A ver amigo, publica las especificaciones de la placa del motor.

Por otra parte te sugiero que lo lleves a un taller de embobinados para que te lo prueben y te indiquen el tipo de motor.

Lo común es que, la maquinas de lavar, lleven motores MONOFÁSICOS (Bifásicos no hay) unidireccionales o bidireccionales (Motores reversibles o Splt Motor), ambos llevan condensadores por motivos diferentes.

Saludos:


----------



## sergio r.m.

Hola simoilmari
Ese motor es de una lavadora automatica. Este tipo de motor es compuesto, Tiene un embobinado para lavado , otro para centrifugado y uno común para ambos, lleva un capacitor de entre 14 a 16 micro faradios, el conexionado puede ser depende la lavadora de 4,5,6,8 contacto.
En tu caso es de 5 contacto para la conexión a la red, tendría que ver que tipo de conector lleva ya que varia según modelo.
La conexión mas común  es mirando de frente el conector te encontras con  1 2 3
                                                                                                       4   5 
suponiendo que los numeros son los conectores  el 2 es linea (l) 1y4 al capacitor y a linea (lavado).  3y5 centrifugado (conexion igual a 1y4)
proba y comenta ....
un abrazo.


----------



## Simoilmari

en el motor pone solo la escrita 220V-240V 50Hz, 1 Condensador en parallelo a la entrada de linea y otro k esta en la foto que lleva 4 conexiones pero la 4º esta doblada como si no usada...


----------



## capitanp

Seguro que es este pero sin el dispositivo centrifugo.


----------



## Simoilmari

Ante todo gracias a todos por responder, estoy dudando a que debo fijar bien el motor porque si no arriesgo a que se me escape...

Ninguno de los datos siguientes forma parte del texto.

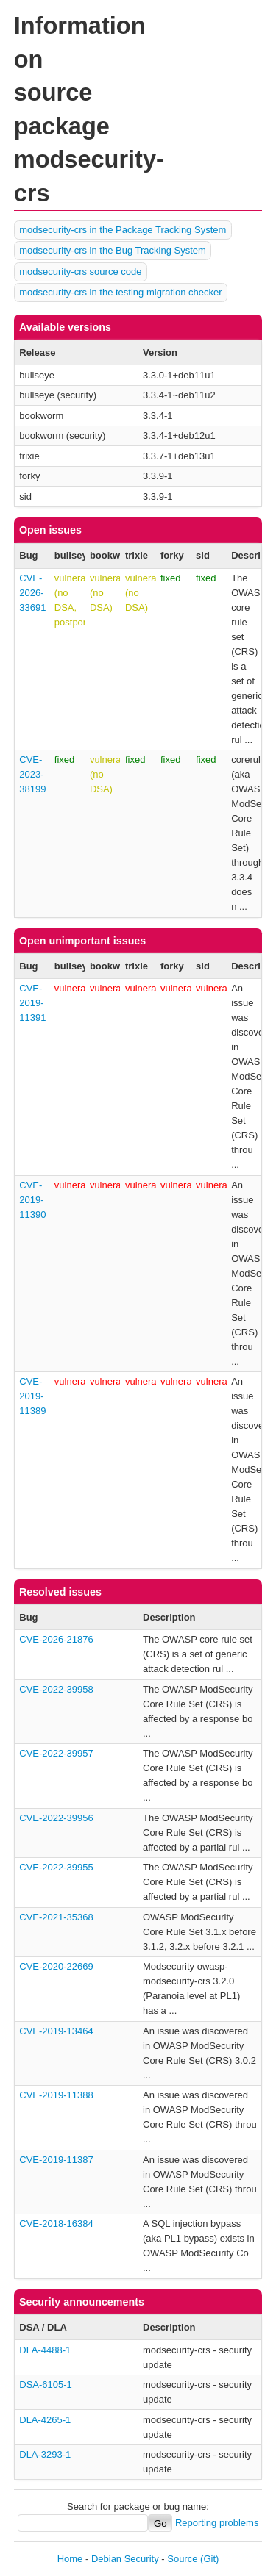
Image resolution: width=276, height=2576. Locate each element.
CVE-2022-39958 (56, 1689)
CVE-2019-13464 (56, 2031)
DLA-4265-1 (45, 2419)
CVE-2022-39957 (56, 1753)
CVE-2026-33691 (32, 593)
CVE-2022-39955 (56, 1867)
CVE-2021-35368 (56, 1917)
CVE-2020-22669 (56, 1966)
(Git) (209, 2558)
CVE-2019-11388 (56, 2094)
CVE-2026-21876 (56, 1639)
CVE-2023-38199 (32, 774)
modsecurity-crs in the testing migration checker (120, 292)
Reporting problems (216, 2523)
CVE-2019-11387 (56, 2159)
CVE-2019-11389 (32, 1396)
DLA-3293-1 (45, 2454)
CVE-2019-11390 (32, 1200)
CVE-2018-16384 (56, 2223)
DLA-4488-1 (45, 2350)
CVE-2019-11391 (32, 1003)
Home (70, 2558)
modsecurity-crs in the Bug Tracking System (112, 250)
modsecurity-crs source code (80, 271)
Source (182, 2558)
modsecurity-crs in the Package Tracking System (122, 229)
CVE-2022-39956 (56, 1817)
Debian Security (125, 2558)
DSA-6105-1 (45, 2384)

El conector que va al motor lleva 5 cables de diferente color, el único que puedo reconocer es el marrón que va al 2º osea el que esta encima del conector "vacío" el 2º a partir da iquiera arriba....

Luego si tengo un capacidor e paralelo entre L y N y otro que sinceramente no se como conectarlo,tiene 4 conexiones pero una esta doblada como si no usada....


----------



## DJ DRACO

no es que debas fijarlo tanto.

yo he jugado con motores asi varias veces y sí se mueven y quieren caminar, pero no es peligroso.

de ultima agrra una madera bien grande y gruesa, y hacele unos agujeros, mandale bulones y listo.

yo probando y probando, en una de esas le mande 220 al bobinado de centrifugado y volaba el loco.


----------



## sergio r.m.

El otro capacitor se conecta entre uno de los bobinados de arranque y el otro de Trabajo, como te indique antes.  El capacitor que va entre L y N esta como filtro de linea, Mientra que el otro es un capacitor permanente.

Mira solo los cables que salen del motor, ya que la conexión a este a través del conector de la lavadora te va a complicar ya que el programador le da la orden de arranque, cambio en el sentido de giro, centrifugado etc.

un abrazo.


----------